Fuel economy comes in at 21 mpg city and 31 mpg highway, very good numbers for a 3.5-liter engine. Helping out city fuel economy is an idle-stop feature, which shut down the engine at stoplights when I had the TLX in Econ or Comfort modes. Idle-stop was just a little slow kicking the engine back to life when I lifted off the brake pedal, such that some people might want to turn this feature off. However, I found I could live with it, especially as I found it easy to modulate the engine's start-stop behavior with the brake pedal. Excessive use of Sport Plus mode and San Francisco's brutally slow traffic kept my average fuel economy on the low side, at 22.2 mpg.

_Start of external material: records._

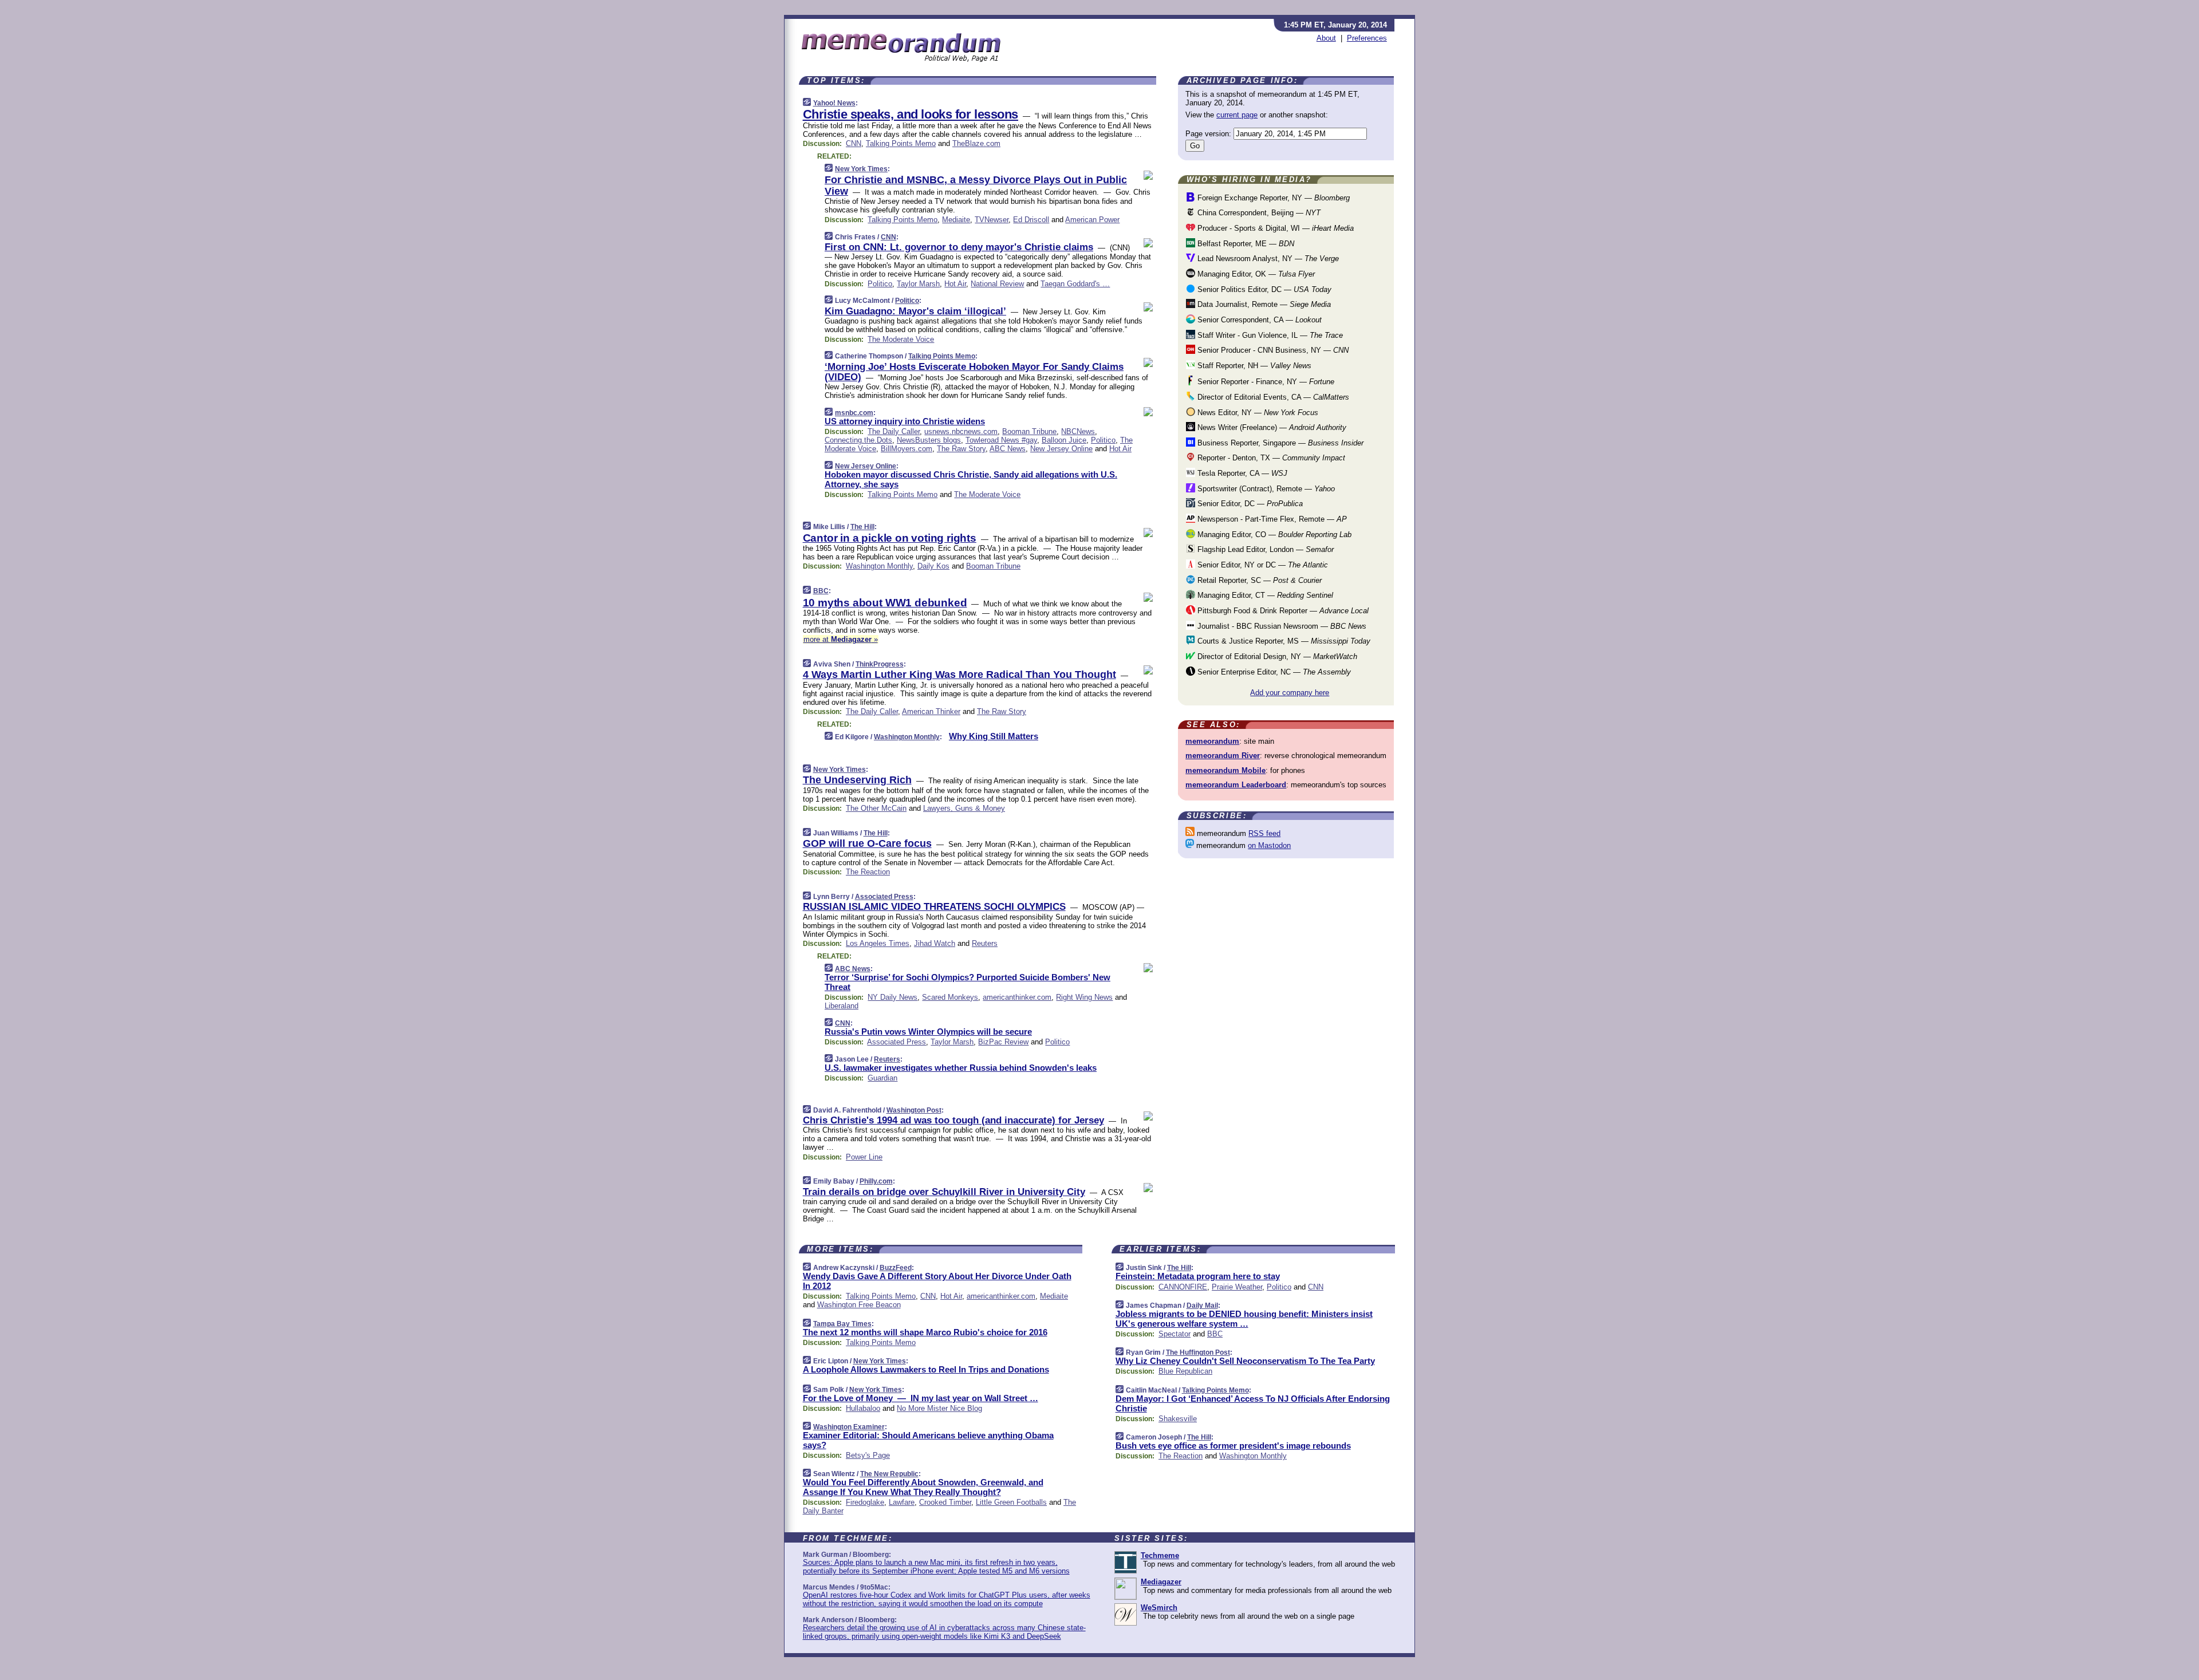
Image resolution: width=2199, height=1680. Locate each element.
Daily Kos (933, 566)
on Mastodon (1269, 845)
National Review (997, 283)
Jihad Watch (934, 943)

What annoyed me more than idle-stop was the TLX's hyperactive forward collision warning system, which incessantly blinked the word "brake" at me like an overly nervous backseat driver whenever it felt I was following too closely or not braking soon enough for stopped cars ahead. However, as the first warning stage of Acura's collision mitigation braking system, I see the value. If I weren't to react due to distraction, this system would automatically hit the brakes.
Other driver assistance features included a blind spot monitor, which lit up an icon in the side mirror casings when other cars were in the lanes next to the TLX, and adaptive cruise control, relying on forward-looking radar to slow down from my set speed to the speed of traffic ahead. Those systems worked well enough, although the blind-spot monitor tended to come on when I drove next bridge railings. Much more interesting was Acura's lane-keeping assist feature, making the TLX nearly self-driving.
This system uses a forward-looking camera and the car's electric power steering, recognizing lane lines then actively steering the car on a course between the lines. I drove for miles on the freeway keeping a light touch on the steering wheel, and feeling it twist to follow the lane lines. Similar to my first time using adaptive cruise control, getting used to it was a bit eerie, but then I missed it when it was off. The system has a few built-in limitations to prevent drivers abusing it. For one, it flashed a warning reading "Steering required" when I let go of the wheel. Second, Acura sets it to only work between 45 and 90 mph. The lower limit is kind of annoying, as it could come in handy when stuck in slow traffic.